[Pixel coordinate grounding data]

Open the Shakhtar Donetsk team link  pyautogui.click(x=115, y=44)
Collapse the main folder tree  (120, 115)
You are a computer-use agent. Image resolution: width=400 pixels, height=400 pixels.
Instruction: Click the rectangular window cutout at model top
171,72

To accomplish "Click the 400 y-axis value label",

§ To do: In the answer, every line above should be retyped exactly.

§ Reply:
Open the Shakhtar Donetsk team link  pyautogui.click(x=115, y=44)
Collapse the main folder tree  (120, 115)
You are a computer-use agent. Image resolution: width=400 pixels, height=400 pixels.
Instruction: Click the rectangular window cutout at model top
171,72

To accomplish "Click the 400 y-axis value label",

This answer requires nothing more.